Exercise prompt ->
Can you write out the items below word for word, starting at the very first line and ending at the line that contains "coordinates (654, 203).", with both of those lines included?

== Data in this exercise

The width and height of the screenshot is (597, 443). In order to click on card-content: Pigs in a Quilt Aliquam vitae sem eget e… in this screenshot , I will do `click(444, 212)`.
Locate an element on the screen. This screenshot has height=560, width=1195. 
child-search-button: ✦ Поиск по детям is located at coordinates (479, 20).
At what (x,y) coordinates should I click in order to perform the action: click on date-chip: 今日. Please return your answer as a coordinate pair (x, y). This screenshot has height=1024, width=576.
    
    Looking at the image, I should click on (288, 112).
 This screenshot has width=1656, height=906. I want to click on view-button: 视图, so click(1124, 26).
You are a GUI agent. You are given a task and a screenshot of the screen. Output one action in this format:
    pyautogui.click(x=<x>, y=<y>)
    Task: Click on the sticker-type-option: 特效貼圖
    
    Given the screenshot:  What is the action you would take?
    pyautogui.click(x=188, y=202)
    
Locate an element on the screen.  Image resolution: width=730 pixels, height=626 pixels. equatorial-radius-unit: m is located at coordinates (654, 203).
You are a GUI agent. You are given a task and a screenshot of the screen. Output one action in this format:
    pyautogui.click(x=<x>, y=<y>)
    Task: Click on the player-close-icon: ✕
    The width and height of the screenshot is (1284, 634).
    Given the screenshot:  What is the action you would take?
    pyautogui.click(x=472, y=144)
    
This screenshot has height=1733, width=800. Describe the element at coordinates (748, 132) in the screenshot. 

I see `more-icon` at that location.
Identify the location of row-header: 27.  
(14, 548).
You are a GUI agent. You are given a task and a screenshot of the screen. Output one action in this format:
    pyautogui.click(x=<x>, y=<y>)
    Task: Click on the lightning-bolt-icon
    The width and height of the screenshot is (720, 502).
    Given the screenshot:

====

Answer to the problem ->
The width and height of the screenshot is (597, 443). In order to click on card-content: Pigs in a Quilt Aliquam vitae sem eget e… in this screenshot , I will do `click(444, 212)`.
Locate an element on the screen. This screenshot has height=560, width=1195. 
child-search-button: ✦ Поиск по детям is located at coordinates (479, 20).
At what (x,y) coordinates should I click in order to perform the action: click on date-chip: 今日. Please return your answer as a coordinate pair (x, y). This screenshot has height=1024, width=576.
    
    Looking at the image, I should click on (288, 112).
 This screenshot has width=1656, height=906. I want to click on view-button: 视图, so click(1124, 26).
You are a GUI agent. You are given a task and a screenshot of the screen. Output one action in this format:
    pyautogui.click(x=<x>, y=<y>)
    Task: Click on the sticker-type-option: 特效貼圖
    
    Given the screenshot:  What is the action you would take?
    pyautogui.click(x=188, y=202)
    
Locate an element on the screen.  Image resolution: width=730 pixels, height=626 pixels. equatorial-radius-unit: m is located at coordinates (654, 203).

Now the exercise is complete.